◆ PROBLEM STATEMENT
Return the following from the records below: each line, word for word, starting with the line that contains "Select the personal settings person icon" and going on through the line that contains "Task: Open the Black/White", with nothing outside that range.
Start of DATA SECTION
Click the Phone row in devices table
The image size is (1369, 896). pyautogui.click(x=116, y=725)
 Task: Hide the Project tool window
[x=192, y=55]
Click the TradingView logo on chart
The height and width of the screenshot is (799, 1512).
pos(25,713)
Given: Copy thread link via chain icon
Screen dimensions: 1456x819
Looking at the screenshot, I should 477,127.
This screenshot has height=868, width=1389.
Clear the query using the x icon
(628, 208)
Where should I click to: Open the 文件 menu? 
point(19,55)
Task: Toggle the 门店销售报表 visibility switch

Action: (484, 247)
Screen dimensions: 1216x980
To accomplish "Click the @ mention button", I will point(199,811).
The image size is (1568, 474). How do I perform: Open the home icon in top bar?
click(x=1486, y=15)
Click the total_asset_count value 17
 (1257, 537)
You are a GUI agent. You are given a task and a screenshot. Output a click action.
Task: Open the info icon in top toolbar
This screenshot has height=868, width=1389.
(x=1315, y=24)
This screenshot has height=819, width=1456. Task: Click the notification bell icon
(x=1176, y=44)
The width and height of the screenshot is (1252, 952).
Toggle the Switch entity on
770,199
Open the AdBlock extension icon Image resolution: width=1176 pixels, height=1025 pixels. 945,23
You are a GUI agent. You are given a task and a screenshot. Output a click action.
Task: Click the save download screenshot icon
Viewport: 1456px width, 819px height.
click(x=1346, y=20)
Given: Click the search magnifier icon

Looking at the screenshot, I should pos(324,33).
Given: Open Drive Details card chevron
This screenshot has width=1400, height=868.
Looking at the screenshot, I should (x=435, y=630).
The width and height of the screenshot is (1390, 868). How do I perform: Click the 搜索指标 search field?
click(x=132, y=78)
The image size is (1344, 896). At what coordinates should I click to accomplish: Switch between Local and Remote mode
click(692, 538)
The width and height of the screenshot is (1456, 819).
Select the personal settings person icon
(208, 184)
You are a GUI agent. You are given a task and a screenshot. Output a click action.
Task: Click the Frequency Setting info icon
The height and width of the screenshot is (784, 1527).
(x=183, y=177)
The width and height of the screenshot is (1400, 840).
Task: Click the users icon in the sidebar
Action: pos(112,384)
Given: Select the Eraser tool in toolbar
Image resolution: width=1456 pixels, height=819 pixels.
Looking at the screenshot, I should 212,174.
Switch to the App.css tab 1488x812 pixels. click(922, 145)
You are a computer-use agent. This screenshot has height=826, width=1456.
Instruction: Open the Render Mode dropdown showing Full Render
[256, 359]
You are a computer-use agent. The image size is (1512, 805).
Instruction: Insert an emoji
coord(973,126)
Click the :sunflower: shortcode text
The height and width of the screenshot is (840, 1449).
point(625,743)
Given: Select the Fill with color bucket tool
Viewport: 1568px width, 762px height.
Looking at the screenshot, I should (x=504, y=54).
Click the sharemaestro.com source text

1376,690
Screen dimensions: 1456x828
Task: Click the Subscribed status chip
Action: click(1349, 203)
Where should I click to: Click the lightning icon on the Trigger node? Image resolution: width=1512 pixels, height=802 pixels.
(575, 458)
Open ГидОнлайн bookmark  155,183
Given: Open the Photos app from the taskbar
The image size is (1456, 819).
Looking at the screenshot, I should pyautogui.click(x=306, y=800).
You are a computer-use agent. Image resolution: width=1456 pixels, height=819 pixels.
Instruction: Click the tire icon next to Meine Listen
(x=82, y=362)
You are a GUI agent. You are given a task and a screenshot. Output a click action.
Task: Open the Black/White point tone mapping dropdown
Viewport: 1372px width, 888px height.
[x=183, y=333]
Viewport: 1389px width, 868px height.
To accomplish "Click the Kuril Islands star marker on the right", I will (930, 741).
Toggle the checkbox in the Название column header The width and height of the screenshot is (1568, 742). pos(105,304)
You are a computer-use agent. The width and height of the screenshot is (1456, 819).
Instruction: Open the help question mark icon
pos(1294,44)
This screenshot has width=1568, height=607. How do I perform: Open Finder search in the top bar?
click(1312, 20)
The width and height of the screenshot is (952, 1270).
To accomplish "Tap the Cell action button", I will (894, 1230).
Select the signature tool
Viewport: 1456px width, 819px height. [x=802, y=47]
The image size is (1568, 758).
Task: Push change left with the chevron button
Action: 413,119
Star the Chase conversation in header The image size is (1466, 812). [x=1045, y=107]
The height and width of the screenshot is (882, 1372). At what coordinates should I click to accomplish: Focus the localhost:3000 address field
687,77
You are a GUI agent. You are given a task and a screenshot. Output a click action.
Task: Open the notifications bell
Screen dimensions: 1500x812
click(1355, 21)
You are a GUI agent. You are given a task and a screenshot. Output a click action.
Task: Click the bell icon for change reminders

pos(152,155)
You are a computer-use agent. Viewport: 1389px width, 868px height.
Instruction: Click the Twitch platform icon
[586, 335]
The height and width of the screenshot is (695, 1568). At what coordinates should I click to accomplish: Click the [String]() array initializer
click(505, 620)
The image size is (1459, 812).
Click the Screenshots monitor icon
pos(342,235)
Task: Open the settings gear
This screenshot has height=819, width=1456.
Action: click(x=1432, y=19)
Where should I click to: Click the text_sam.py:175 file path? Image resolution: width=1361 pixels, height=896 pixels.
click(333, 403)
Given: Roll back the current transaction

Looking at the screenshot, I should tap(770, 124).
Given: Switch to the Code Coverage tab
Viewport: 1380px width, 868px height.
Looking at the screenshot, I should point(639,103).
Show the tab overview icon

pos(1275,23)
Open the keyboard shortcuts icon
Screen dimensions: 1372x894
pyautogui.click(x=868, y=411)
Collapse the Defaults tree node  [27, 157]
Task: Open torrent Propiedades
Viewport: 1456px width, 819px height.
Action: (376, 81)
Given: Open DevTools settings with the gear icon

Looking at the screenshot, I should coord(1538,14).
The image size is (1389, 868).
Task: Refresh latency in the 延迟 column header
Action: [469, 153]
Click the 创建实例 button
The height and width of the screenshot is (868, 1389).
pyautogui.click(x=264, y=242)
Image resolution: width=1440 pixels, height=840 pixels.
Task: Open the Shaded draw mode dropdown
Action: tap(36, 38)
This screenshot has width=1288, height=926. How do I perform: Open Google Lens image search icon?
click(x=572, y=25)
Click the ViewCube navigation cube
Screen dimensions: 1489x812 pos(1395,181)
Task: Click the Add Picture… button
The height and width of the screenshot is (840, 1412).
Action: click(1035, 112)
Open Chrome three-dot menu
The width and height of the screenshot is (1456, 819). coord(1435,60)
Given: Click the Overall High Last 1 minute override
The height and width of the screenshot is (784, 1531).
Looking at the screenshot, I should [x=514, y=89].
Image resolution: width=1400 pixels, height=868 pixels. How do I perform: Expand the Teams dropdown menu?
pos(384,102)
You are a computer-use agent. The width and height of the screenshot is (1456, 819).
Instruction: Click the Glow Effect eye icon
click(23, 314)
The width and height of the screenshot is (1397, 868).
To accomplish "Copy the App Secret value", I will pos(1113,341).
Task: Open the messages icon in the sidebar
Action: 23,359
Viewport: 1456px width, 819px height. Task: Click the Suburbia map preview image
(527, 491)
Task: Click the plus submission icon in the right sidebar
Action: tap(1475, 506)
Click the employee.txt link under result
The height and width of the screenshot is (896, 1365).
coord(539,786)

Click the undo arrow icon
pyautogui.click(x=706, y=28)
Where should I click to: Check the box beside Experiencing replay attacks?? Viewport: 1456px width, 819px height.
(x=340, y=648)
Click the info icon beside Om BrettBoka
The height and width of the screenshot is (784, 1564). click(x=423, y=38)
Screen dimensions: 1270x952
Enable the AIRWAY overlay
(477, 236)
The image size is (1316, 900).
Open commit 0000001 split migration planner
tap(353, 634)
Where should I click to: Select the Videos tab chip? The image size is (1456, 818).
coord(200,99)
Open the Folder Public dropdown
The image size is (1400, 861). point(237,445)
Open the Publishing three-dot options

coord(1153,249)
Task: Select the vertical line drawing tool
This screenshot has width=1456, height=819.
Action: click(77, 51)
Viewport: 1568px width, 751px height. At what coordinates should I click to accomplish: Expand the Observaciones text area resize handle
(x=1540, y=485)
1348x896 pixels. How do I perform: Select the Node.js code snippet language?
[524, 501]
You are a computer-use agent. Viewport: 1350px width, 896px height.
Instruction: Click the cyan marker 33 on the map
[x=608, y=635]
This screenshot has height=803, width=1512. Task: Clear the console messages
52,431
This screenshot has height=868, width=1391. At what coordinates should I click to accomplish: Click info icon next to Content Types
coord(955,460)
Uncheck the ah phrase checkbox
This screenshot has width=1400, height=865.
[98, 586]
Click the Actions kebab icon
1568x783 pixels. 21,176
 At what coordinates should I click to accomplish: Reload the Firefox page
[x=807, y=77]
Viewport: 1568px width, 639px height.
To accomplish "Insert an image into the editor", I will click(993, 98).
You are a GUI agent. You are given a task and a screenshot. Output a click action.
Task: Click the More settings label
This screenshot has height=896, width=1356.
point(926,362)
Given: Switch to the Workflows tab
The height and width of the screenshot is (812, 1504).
End of DATA SECTION
◆ RESPONSE TO THIS TASK
Select the personal settings person icon
(208, 184)
You are a GUI agent. You are given a task and a screenshot. Output a click action.
Task: Click the Frequency Setting info icon
The height and width of the screenshot is (784, 1527).
(x=183, y=177)
The width and height of the screenshot is (1400, 840).
Task: Click the users icon in the sidebar
Action: pos(112,384)
Given: Select the Eraser tool in toolbar
Image resolution: width=1456 pixels, height=819 pixels.
Looking at the screenshot, I should 212,174.
Switch to the App.css tab 1488x812 pixels. click(922, 145)
You are a computer-use agent. This screenshot has height=826, width=1456.
Instruction: Open the Render Mode dropdown showing Full Render
[256, 359]
You are a computer-use agent. The image size is (1512, 805).
Instruction: Insert an emoji
coord(973,126)
Click the :sunflower: shortcode text
The height and width of the screenshot is (840, 1449).
point(625,743)
Given: Select the Fill with color bucket tool
Viewport: 1568px width, 762px height.
Looking at the screenshot, I should (x=504, y=54).
Click the sharemaestro.com source text

1376,690
Screen dimensions: 1456x828
Task: Click the Subscribed status chip
Action: click(1349, 203)
Where should I click to: Click the lightning icon on the Trigger node? Image resolution: width=1512 pixels, height=802 pixels.
(575, 458)
Open ГидОнлайн bookmark  155,183
Given: Open the Photos app from the taskbar
The image size is (1456, 819).
Looking at the screenshot, I should pyautogui.click(x=306, y=800).
You are a computer-use agent. Image resolution: width=1456 pixels, height=819 pixels.
Instruction: Click the tire icon next to Meine Listen
(x=82, y=362)
You are a GUI agent. You are given a task and a screenshot. Output a click action.
Task: Open the Black/White point tone mapping dropdown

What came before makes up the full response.